Broadway enters the winter of 2023 with caution after rocky autumn

NEW YORK — After a bruising fall 2022 that saw several new shows fail and lots of unanswered questions about the fragile fiscal state of New York’s theater biz, Broadway is entering 2023 with atypical caution.

The typically slower winter season is set to be even quieter than normal, with only one Broadway production, Sharr White’s “Pictures From Home,” currently slated to open before the spring breakers appear with their parents’ credit cards in hand.

Serious theatergoers will get Nathan Lane, Zoe Wanamaker and Danny Burstein, no less, in a very promising play based on the evocative 1992 visual memoir of photographer Larry Sultan. Other than that, everyone else on Broadway will just try and make it through the cold. Good luck to all of them.

But come March, those adorable theater kids will arrive with the certainty of cherry blossoms, ready to resuscitate Broadway from its likely winter doldrums.

What will they find?

“Bad Cinderella,” for one.

The addition of that adjective to the title of the Broadway engagement of Andrew Lloyd Webber’s new London production of “Cinderella” likely is intended as a kind of insurance policy for a self-declared “unconventional” fairy tale retelling with detractors on the other side of the pond but a hip sense of its own import. But it could be tough on the family market, which the show might well need. Time will tell on the whole badness thing.

The new Lloyd-Webber musical, which features an original story and book by Emerald Fennell, lyrics by David Zippel and direction from Laurence Connor (who did fine worked rehabilitating the touring version of “Les Miserables” some years ago), opens March 22, just a few days after the much-anticipated revival of “Bob Fosse’s Dancin’.”

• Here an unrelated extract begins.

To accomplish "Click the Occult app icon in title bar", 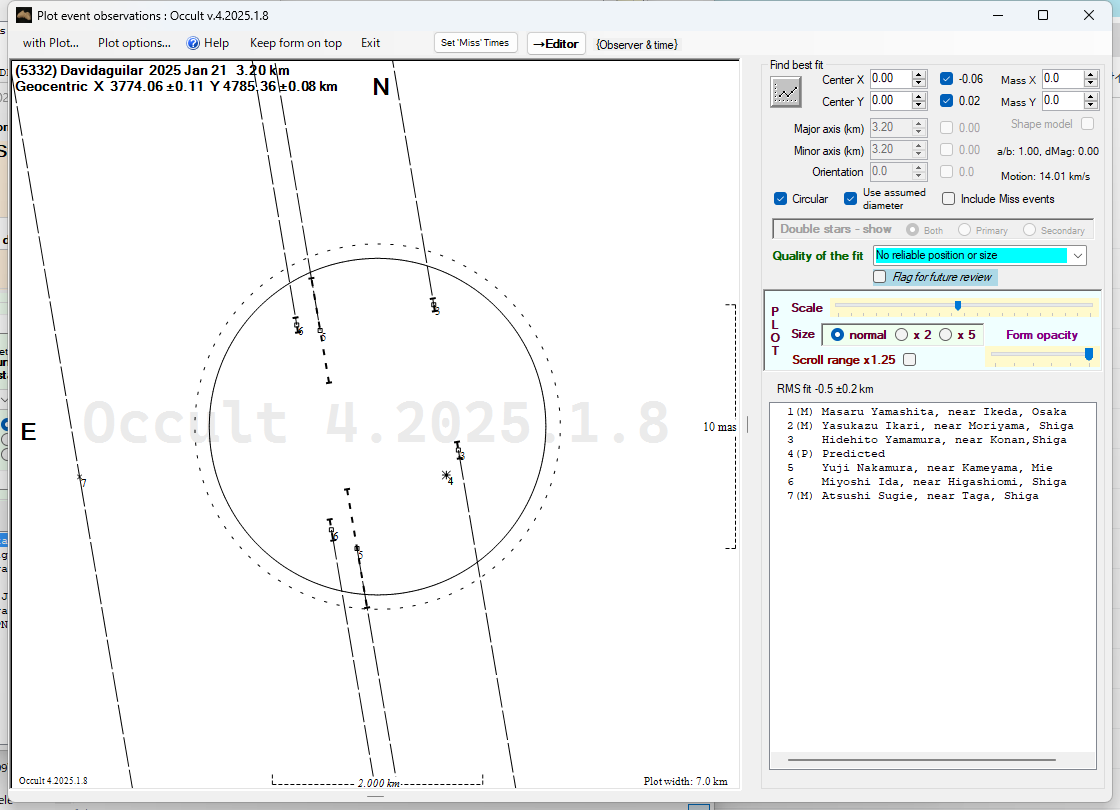I will pos(25,15).
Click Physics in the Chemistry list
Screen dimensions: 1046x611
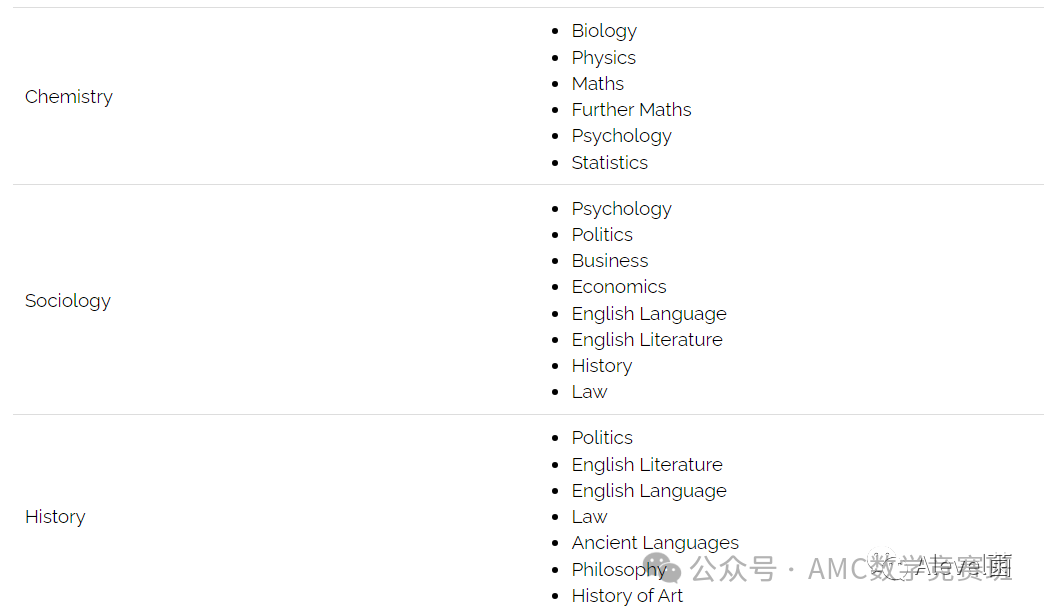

This fine tribute to the legend of dancing has been “reimagined” with precision and definition by Wayne Cilento, a trouper who was part of the original Broadway cast in 1978. That production notched 1,744 performances — a huge run for the time — and the new producers will be hoping for a similar engagement.

They have a shot: Fosse the man is much better known now by civilians than was the case in the 1970s. That’s why “Dancin’” has become “Bob Fosse’s Dancin’.” There’s music by Neil Diamond in the show, by the way, which should please fans of “A Beautiful Noise,” the Neil show currently playing on Broadway.

Two more revivals of iconic Stephen Sondheim musicals are slated for 2023. First up is the new production of “Sweeney Todd,” the story of a barber who likes to cut throats, sure, but also a salon filled with some of the Great One’s sweetest melodies, not least of which is “Johanna,” perhaps his most plaintive and haunting melody. Josh Groban will be providing the filler for the meat pies, alongside the ever-versatile Annaleigh Ashford as Mrs. Lovett.

Although popular all over the world, “Sweeney” (written with Hugh Wheeler) has not been on Broadway for more than 40 years. The new production will be staged by “Hamilton” director Thomas Kail and features movement from the always unpredictable Steven Hoggett and music supervision from the inimitable Alex Lacamore, who (in my book) has done more than any other single individual to update Broadway’s sound.

Come fall, Daniel Radcliffe, Jonathan Groff and the rest of the once-optimistic crew will be on Broadway with “Merrily We Roll Along,” which was simply fabulous this past fall at the New York Theatre Workshop. Can’t wait for it to get there from here, as they sing in the show.

Also in March: “Life of Pi,” a new play by Lolita Chakrabarti, adapted from the novel by Yann Martel. Most people, of course, know the story from the wonderful 2012 movie which won four Academy Awards.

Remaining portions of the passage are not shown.